**About this task:** Restate word for word the lines from the one bearing "Task: Sort table by CPC Max column" through the end of the entries below, and leave every picture out.

====================

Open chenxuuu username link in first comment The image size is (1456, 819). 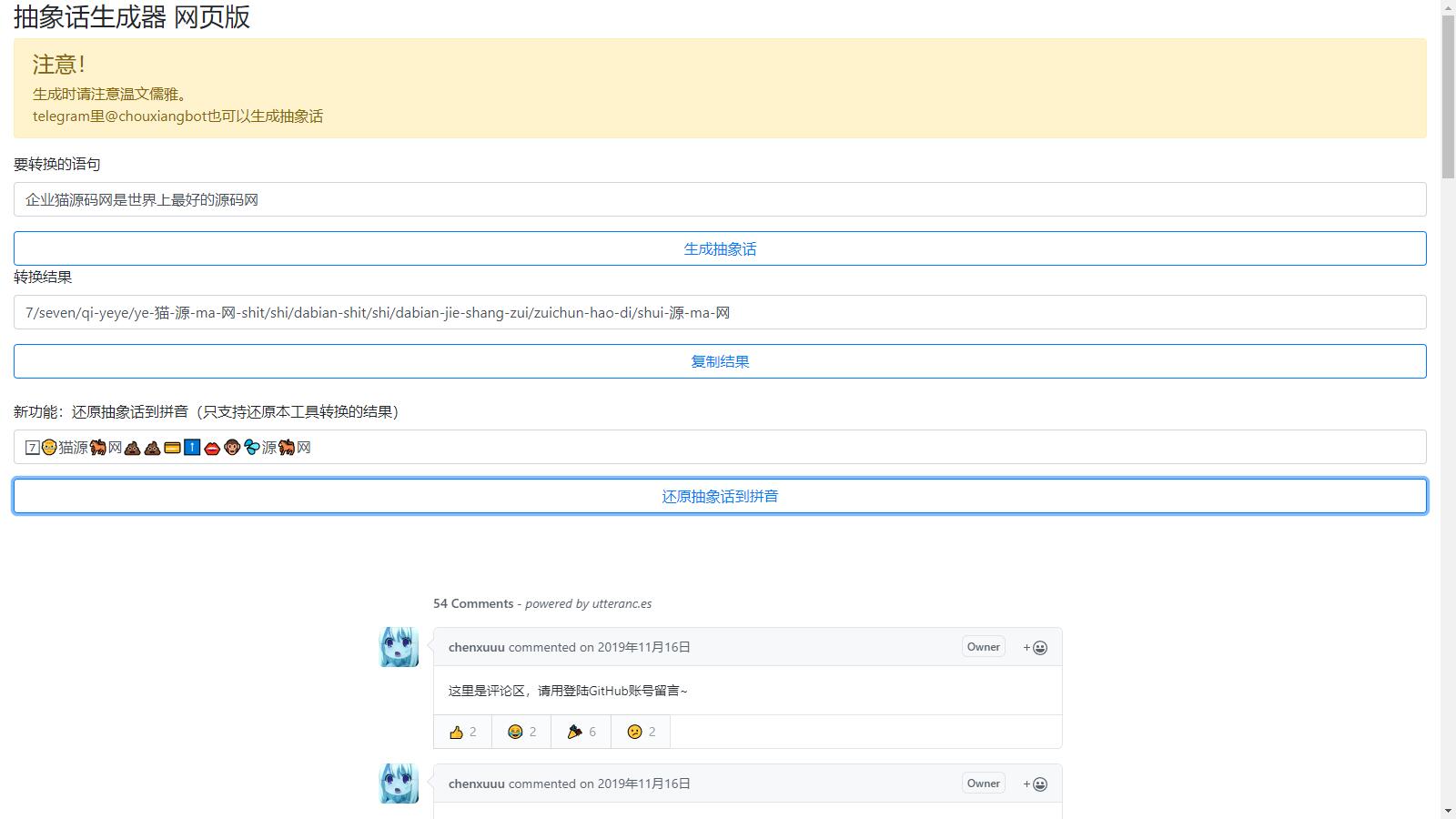(476, 647)
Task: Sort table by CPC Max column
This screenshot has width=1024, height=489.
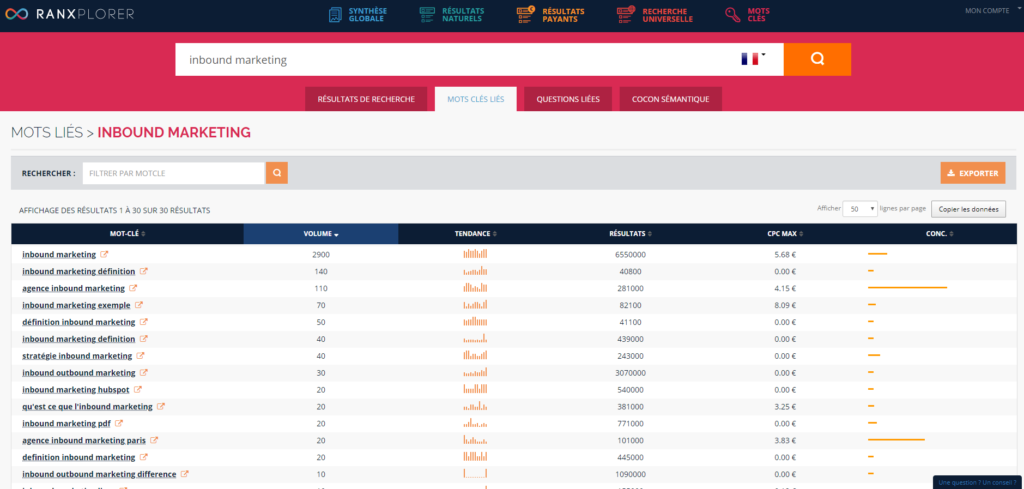Action: [785, 234]
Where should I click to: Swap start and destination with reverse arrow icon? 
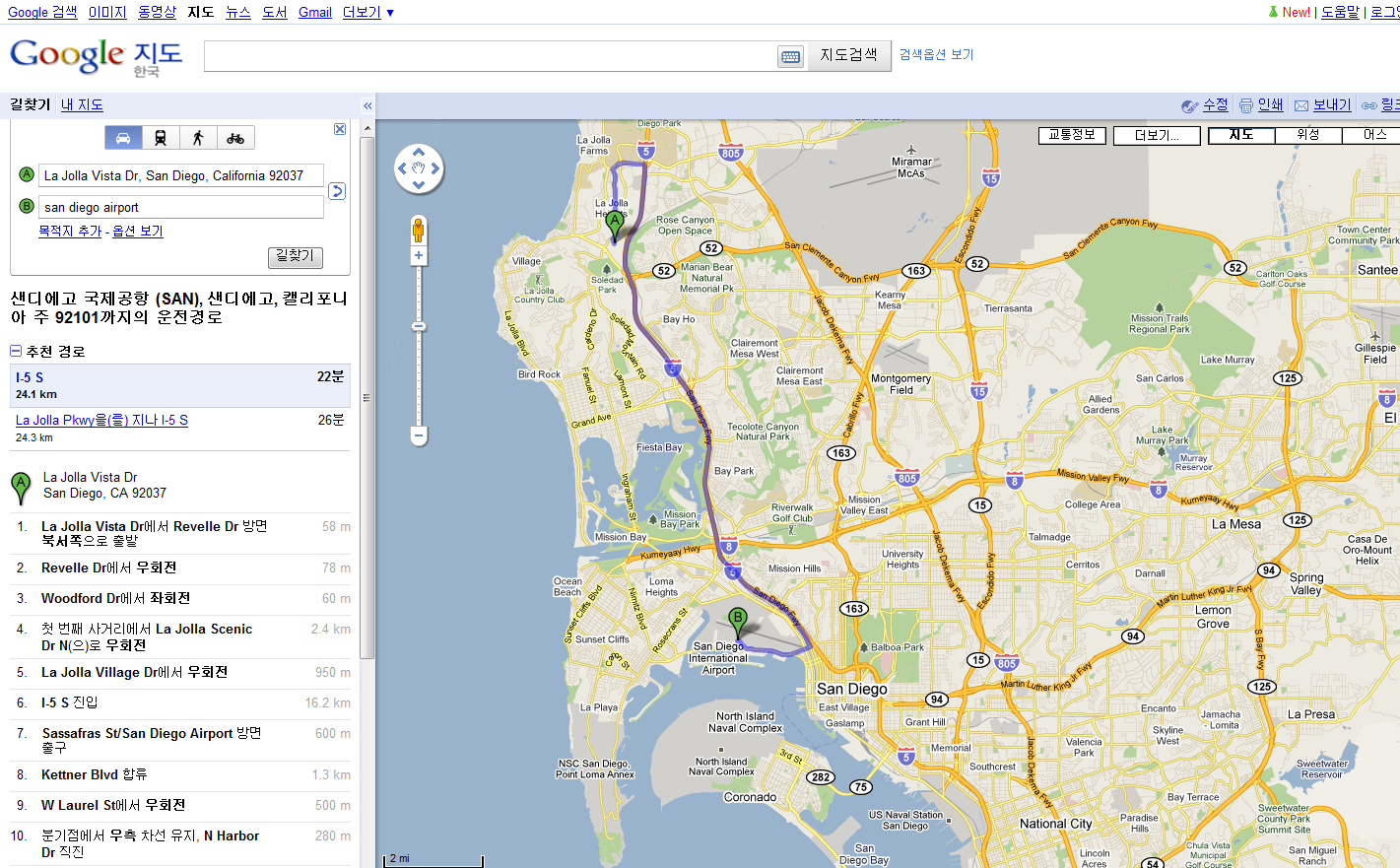(x=337, y=191)
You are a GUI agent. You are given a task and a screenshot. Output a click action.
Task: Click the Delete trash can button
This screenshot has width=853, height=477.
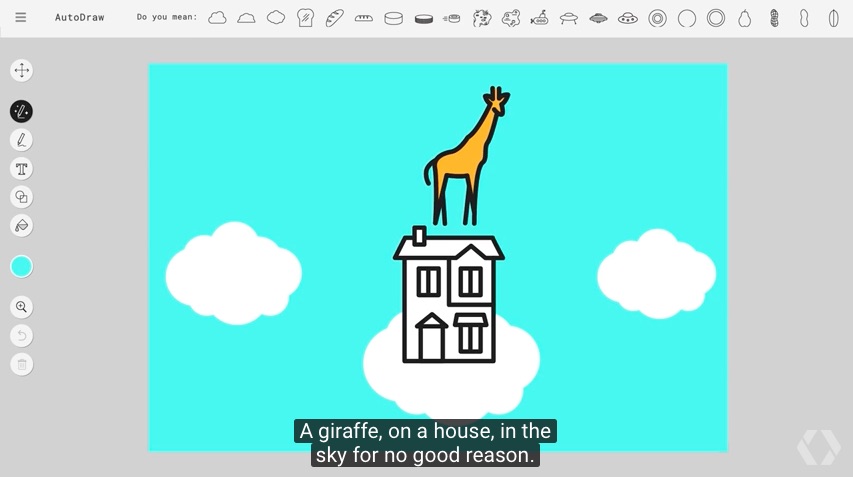(x=21, y=364)
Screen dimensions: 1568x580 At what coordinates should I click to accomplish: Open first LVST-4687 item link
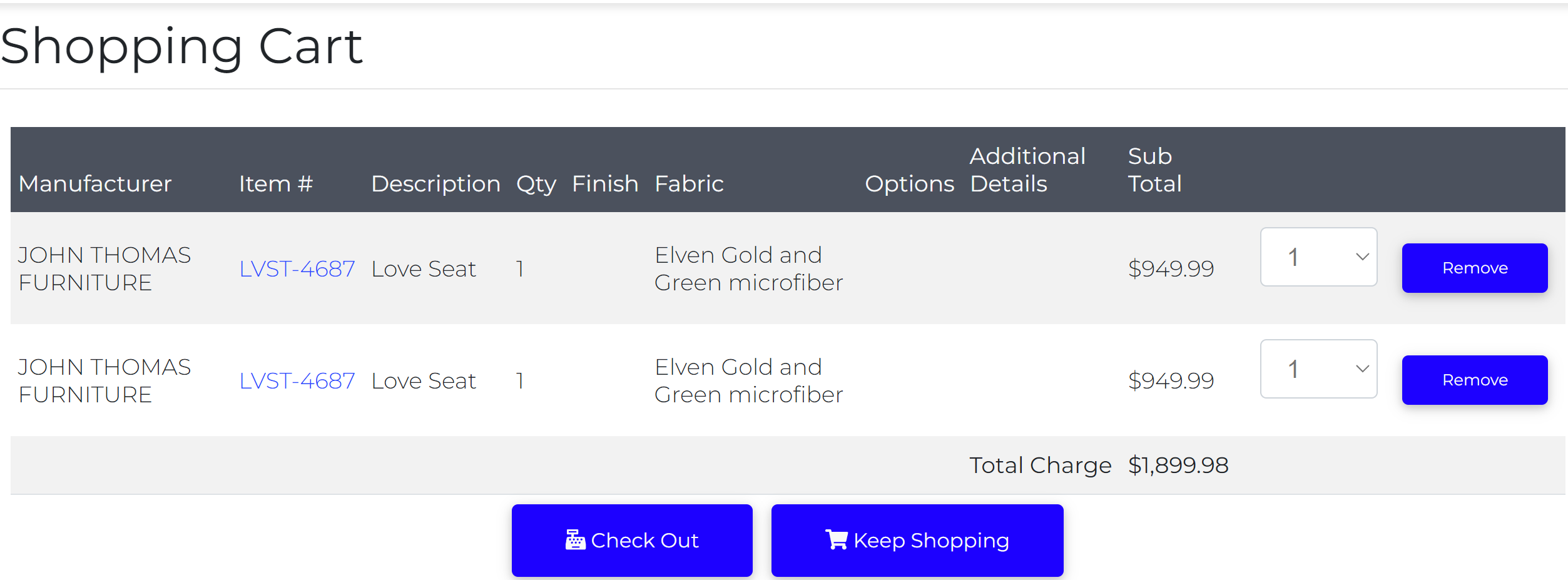297,269
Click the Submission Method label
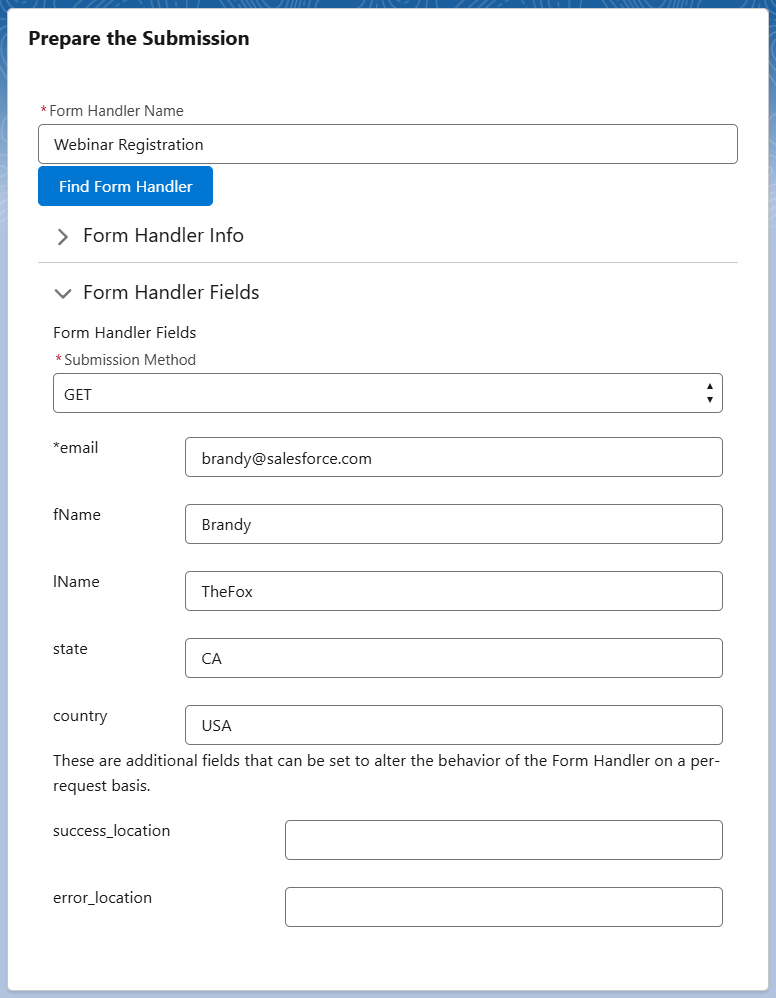This screenshot has height=998, width=776. (x=130, y=360)
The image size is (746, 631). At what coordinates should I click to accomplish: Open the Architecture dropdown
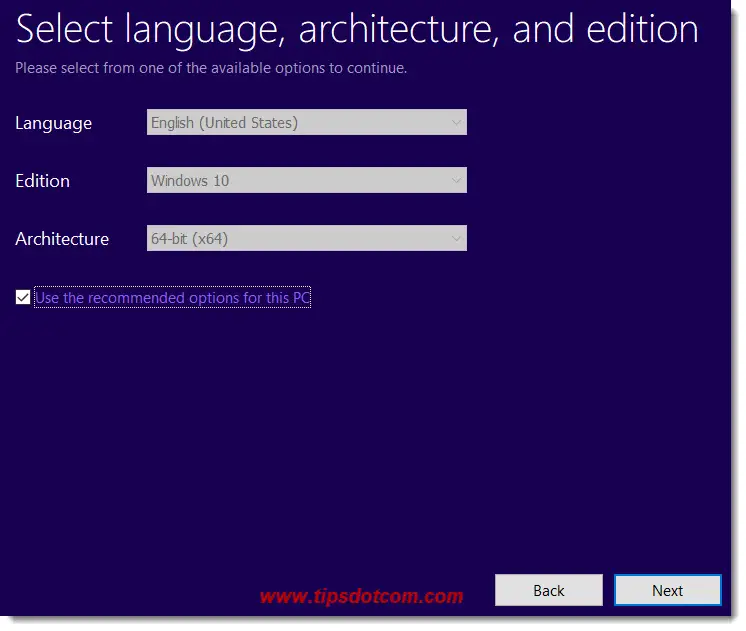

====================

**The completed task:**
Task: Sort table by CPC Max column
This screenshot has width=1024, height=489.
Action: [785, 234]
Where should I click to: Swap start and destination with reverse arrow icon? 
(x=337, y=191)
You are a GUI agent. You are given a task and a screenshot. Output a click action.
Task: Click the Delete trash can button
This screenshot has width=853, height=477.
(x=21, y=364)
Screen dimensions: 1568x580 At what coordinates should I click to accomplish: Open first LVST-4687 item link
297,269
Click the Submission Method label
This screenshot has height=998, width=776. (x=130, y=360)
The image size is (746, 631). At what coordinates should I click to accomplish: Open the Architecture dropdown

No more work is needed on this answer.